Central Asia is characterized by a predominantly arid to semi-arid climate. Water availability in this region is limited and controlled by precipitation, particularly during winter. The precipitation is highly variable from year to year, making the regional water cycle especially sensitive to changes in the climate system.

For decades, year-to-year changes in Central Asian precipitation has been largely attributed to tropical climate variability by research, especially the El Niño-Southern Oscillation (ENSO). However, observations have long suggested that ENSO alone cannot fully explain the variability, particularly during years with pronounced anomalies. This suggests that there may be the influence of other climate drivers.

In a study published in npj Climate and Atmospheric Science, the researchers from the Institute of Atmospheric Physics of the Chinese Academy of Sciences, the University of Sheffield and the University of Exeter, revealed that changes in Antarctic ozone during boreal autumn significantly influence winter precipitation in Central Asia.

"Antarctic ozone has long been recognized as a key signal of human influence on the climate system," said HUANG Gang, one of the corresponding authors of this study. "What we show here is that its variability is not only important locally, but can also affect hydroclimate in distant regions, including Central Asia."

Based on multiple lines of evidence including observational datasets, reanalysis products, and climate model experiments, the researchers identified a robust statistical relationship between autumn Antarctic ozone and subsequent winter precipitation in Central Asia.

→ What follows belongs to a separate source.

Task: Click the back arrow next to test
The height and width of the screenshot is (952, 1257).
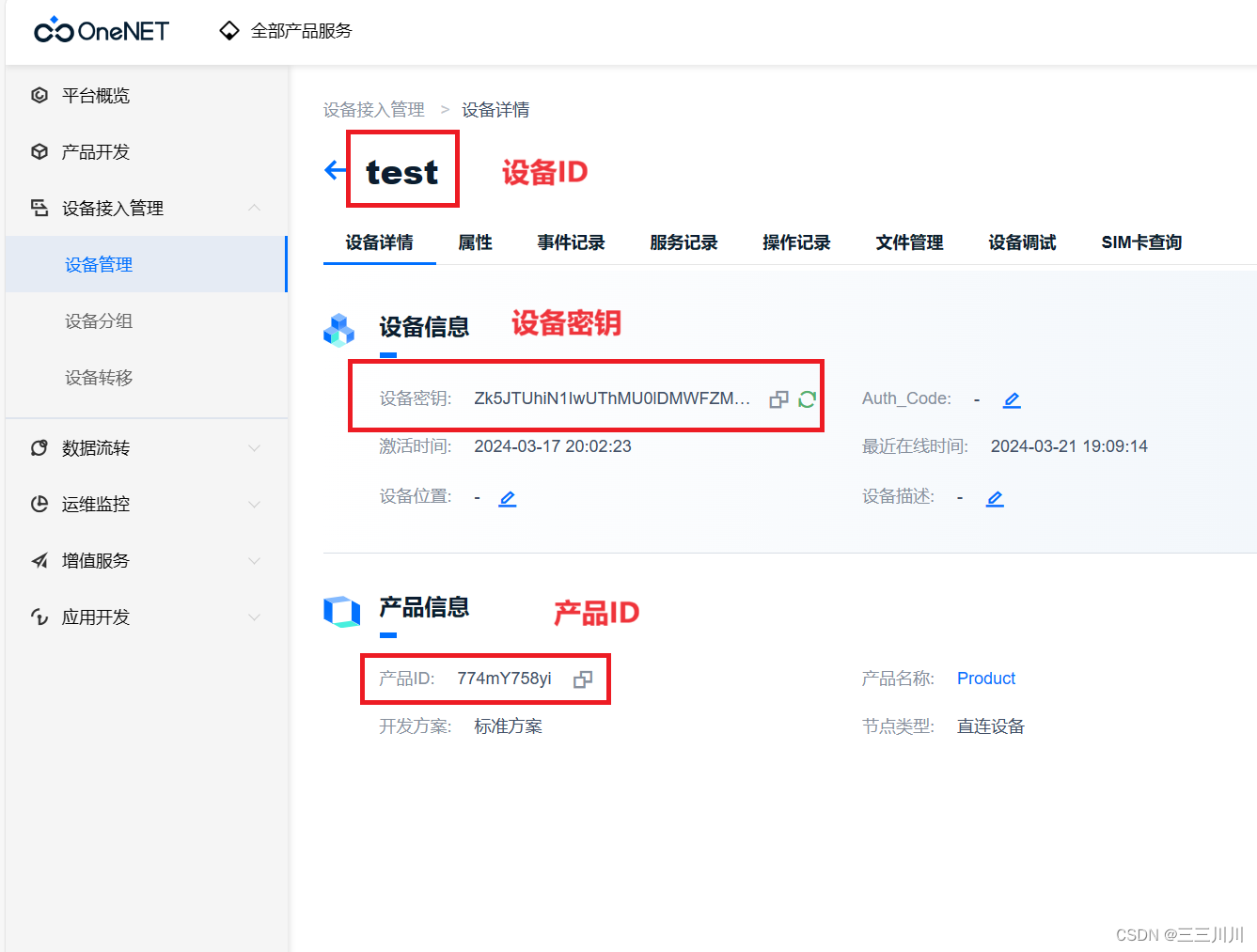Action: pos(335,170)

This relationship is largely independent of ENSO, suggesting that Antarctic ozone provides an additional and complementary source of predictability.

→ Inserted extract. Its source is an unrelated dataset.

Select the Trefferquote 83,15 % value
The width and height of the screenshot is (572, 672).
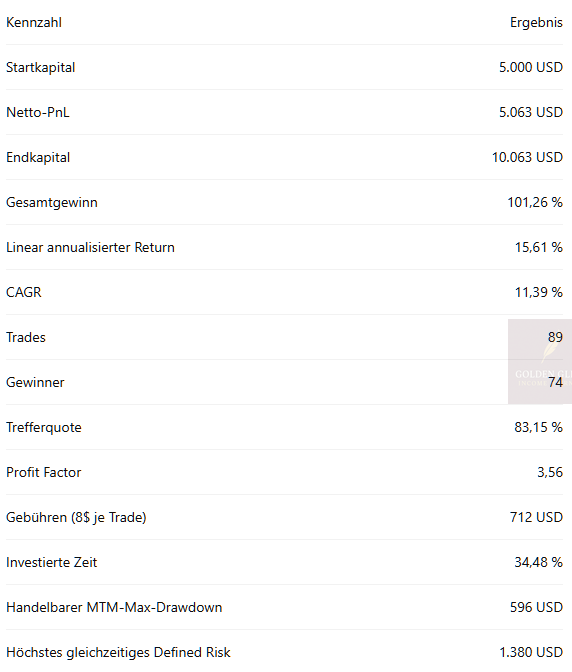click(x=539, y=427)
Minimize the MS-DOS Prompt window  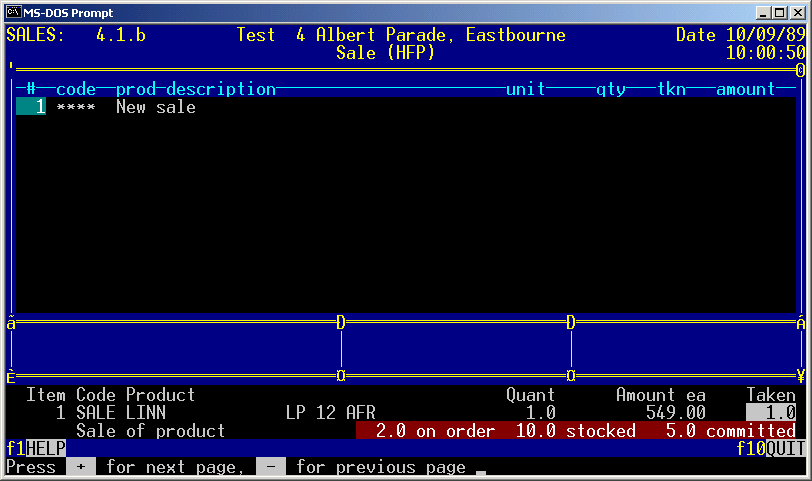coord(765,12)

The researchers revealed the physical mechanisms for this connection. In the stratosphere, higher Antarctic ozone levels lead to warming over the polar region, which weakens the polar vortex and reduces the strength of high-latitude westerly winds. This signal propagates downward into the troposphere over weeks to months, shifting the Southern Annular Mode into its negative phase. As a result, large-scale circulation patterns adjust, with westerly jets moving equatorward and pressure patterns reorganizing across the Southern Hemisphere.

These changes trigger a reconfiguration of the meridional circulation. Enhanced upward motion in the Southern Hemisphere mid-latitudes and associated cross-equatorial energy transport influence the Northern Hemisphere Hadley circulation, shifting mid-latitude atmospheric circulation southward. This leads to increased low-level moisture convergence and stronger upward motion over Central Asia, both of which favour enhanced winter precipitation.

Besides this atmospheric pathway, Antarctic ozone variability also influences ocean-atmosphere interactions. Changes in surface winds associated with the Southern Annular Mode modify ocean circulation through Ekman transport, creating a dipole pattern of sea surface temperature anomalies in the Southern Ocean. This pattern can persist and extend toward lower latitudes, eventually exciting Rossby wave trains that propagate across hemispheres. These waves alter tropical circulation, promote warming in the central-eastern Pacific, and weaken zonal atmospheric circulation along the equator. The resulting shift in tropical convection enhances upper-level divergence over Central Asia, reinforcing precipitation anomalies.

"Taken together, these processes show that how a signal originating in the Antarctic stratosphere can cascade through the climate system and influence rainfall thousands of kilometres away, which highlights the importance of considering cross-hemispheric linkages when we study regional climate variability," said TANG Haosu, another corresponding author of this study.

Moreover, the researchers developed a statistical prediction model that combines Antarctic ozone and ENSO as joint predictors of Central Asian winter precipitation. They showed that compared to using ENSO alone, including ozone variability significantly improves predictive skill. They suggested that combining Antarctic ozone variability and ENSO may amplify precipitation-related risks in Central Asia under a changing climate, as including ozone effects points to greater potential impacts on population exposure and economic activity.

This work provides new evidence that the Antarctic is not only a region strongly affected by climate change, but also an active driver of climate variability at lower latitudes. By linking stratospheric processes to regional hydroclimate, it advances the understanding of how different components of the Earth system interact across vast distances.

As climate variability continues to evolve, identifying new sources of predictability will be essential for improving water resource management and climate adaptation in vulnerable regions. The authors suggest that incorporating high-latitude signals such as Antarctic ozone into forecasting systems could help provide more reliable and actionable information for decision-makers in Central Asia and beyond.